* _Your instructions_
Quote every entry word for word.

* _Record set_

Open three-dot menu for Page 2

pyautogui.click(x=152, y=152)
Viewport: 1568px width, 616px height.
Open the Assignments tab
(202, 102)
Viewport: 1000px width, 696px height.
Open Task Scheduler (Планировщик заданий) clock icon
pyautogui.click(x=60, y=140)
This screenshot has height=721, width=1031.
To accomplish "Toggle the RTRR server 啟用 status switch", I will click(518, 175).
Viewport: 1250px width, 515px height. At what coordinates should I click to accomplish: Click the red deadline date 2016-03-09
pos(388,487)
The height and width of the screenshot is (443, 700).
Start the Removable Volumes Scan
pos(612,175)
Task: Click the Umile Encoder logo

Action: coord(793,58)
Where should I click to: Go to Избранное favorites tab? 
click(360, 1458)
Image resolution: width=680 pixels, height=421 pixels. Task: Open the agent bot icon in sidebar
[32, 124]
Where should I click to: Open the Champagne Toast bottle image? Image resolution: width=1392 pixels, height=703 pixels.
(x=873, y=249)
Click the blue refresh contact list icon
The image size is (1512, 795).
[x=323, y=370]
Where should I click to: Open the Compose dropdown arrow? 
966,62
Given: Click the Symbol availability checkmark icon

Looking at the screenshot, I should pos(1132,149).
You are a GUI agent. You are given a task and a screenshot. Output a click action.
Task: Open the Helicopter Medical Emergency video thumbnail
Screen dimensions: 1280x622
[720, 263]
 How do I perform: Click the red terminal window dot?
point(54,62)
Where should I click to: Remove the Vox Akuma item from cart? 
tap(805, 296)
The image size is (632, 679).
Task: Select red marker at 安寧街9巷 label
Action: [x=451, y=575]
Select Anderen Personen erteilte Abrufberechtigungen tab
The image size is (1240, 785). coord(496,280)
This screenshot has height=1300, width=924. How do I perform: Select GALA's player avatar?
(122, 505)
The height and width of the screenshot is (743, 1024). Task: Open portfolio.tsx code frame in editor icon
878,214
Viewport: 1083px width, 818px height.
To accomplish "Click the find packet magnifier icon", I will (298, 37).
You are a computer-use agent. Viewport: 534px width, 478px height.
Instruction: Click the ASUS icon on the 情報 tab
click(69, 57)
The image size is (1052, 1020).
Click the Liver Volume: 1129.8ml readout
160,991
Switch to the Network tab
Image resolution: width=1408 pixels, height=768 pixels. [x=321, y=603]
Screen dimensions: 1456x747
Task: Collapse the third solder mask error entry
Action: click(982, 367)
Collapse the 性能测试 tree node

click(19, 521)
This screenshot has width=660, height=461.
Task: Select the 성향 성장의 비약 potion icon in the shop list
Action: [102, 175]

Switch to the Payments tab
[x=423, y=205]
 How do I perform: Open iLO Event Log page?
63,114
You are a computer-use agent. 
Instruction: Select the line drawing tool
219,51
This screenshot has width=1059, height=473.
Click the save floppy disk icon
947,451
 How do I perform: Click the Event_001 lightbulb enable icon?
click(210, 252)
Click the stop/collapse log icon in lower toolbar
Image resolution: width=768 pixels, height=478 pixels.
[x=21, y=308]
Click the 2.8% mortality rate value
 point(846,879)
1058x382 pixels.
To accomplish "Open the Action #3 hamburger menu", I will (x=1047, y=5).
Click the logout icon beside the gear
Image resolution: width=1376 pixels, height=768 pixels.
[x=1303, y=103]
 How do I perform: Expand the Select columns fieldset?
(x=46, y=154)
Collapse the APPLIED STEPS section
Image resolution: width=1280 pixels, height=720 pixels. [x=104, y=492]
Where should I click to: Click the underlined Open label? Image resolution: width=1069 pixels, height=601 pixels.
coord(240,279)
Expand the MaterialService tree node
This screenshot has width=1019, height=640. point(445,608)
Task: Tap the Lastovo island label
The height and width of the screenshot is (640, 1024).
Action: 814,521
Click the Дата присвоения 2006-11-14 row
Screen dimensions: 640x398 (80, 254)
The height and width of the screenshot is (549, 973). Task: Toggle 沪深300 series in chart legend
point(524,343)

* _Exercise result_
Open three-dot menu for Page 2

pyautogui.click(x=152, y=152)
Viewport: 1568px width, 616px height.
Open the Assignments tab
(202, 102)
Viewport: 1000px width, 696px height.
Open Task Scheduler (Планировщик заданий) clock icon
pyautogui.click(x=60, y=140)
This screenshot has height=721, width=1031.
To accomplish "Toggle the RTRR server 啟用 status switch", I will click(518, 175).
Viewport: 1250px width, 515px height. At what coordinates should I click to accomplish: Click the red deadline date 2016-03-09
pos(388,487)
The height and width of the screenshot is (443, 700).
Start the Removable Volumes Scan
pos(612,175)
Task: Click the Umile Encoder logo

Action: coord(793,58)
Where should I click to: Go to Избранное favorites tab? 
click(360, 1458)
Image resolution: width=680 pixels, height=421 pixels. Task: Open the agent bot icon in sidebar
[32, 124]
Where should I click to: Open the Champagne Toast bottle image? Image resolution: width=1392 pixels, height=703 pixels.
(x=873, y=249)
Click the blue refresh contact list icon
The image size is (1512, 795).
[x=323, y=370]
Where should I click to: Open the Compose dropdown arrow? 
966,62
Given: Click the Symbol availability checkmark icon

Looking at the screenshot, I should pos(1132,149).
You are a GUI agent. You are given a task and a screenshot. Output a click action.
Task: Open the Helicopter Medical Emergency video thumbnail
Screen dimensions: 1280x622
[720, 263]
 How do I perform: Click the red terminal window dot?
point(54,62)
Where should I click to: Remove the Vox Akuma item from cart? 
tap(805, 296)
The image size is (632, 679).
Task: Select red marker at 安寧街9巷 label
Action: [x=451, y=575]
Select Anderen Personen erteilte Abrufberechtigungen tab
The image size is (1240, 785). coord(496,280)
This screenshot has height=1300, width=924. How do I perform: Select GALA's player avatar?
(122, 505)
The height and width of the screenshot is (743, 1024). Task: Open portfolio.tsx code frame in editor icon
878,214
Viewport: 1083px width, 818px height.
To accomplish "Click the find packet magnifier icon", I will (298, 37).
You are a computer-use agent. Viewport: 534px width, 478px height.
Instruction: Click the ASUS icon on the 情報 tab
click(69, 57)
The image size is (1052, 1020).
Click the Liver Volume: 1129.8ml readout
160,991
Switch to the Network tab
Image resolution: width=1408 pixels, height=768 pixels. [x=321, y=603]
Screen dimensions: 1456x747
Task: Collapse the third solder mask error entry
Action: click(982, 367)
Collapse the 性能测试 tree node

click(19, 521)
This screenshot has width=660, height=461.
Task: Select the 성향 성장의 비약 potion icon in the shop list
Action: [102, 175]

Switch to the Payments tab
[x=423, y=205]
 How do I perform: Open iLO Event Log page?
63,114
You are a computer-use agent. 
Instruction: Select the line drawing tool
219,51
This screenshot has width=1059, height=473.
Click the save floppy disk icon
947,451
 How do I perform: Click the Event_001 lightbulb enable icon?
click(210, 252)
Click the stop/collapse log icon in lower toolbar
Image resolution: width=768 pixels, height=478 pixels.
[x=21, y=308]
Click the 2.8% mortality rate value
 point(846,879)
1058x382 pixels.
To accomplish "Open the Action #3 hamburger menu", I will (x=1047, y=5).
Click the logout icon beside the gear
Image resolution: width=1376 pixels, height=768 pixels.
[x=1303, y=103]
 How do I perform: Expand the Select columns fieldset?
(x=46, y=154)
Collapse the APPLIED STEPS section
Image resolution: width=1280 pixels, height=720 pixels. [x=104, y=492]
Where should I click to: Click the underlined Open label? Image resolution: width=1069 pixels, height=601 pixels.
coord(240,279)
Expand the MaterialService tree node
This screenshot has width=1019, height=640. point(445,608)
Task: Tap the Lastovo island label
The height and width of the screenshot is (640, 1024).
Action: 814,521
Click the Дата присвоения 2006-11-14 row
Screen dimensions: 640x398 (80, 254)
The height and width of the screenshot is (549, 973). Task: Toggle 沪深300 series in chart legend
point(524,343)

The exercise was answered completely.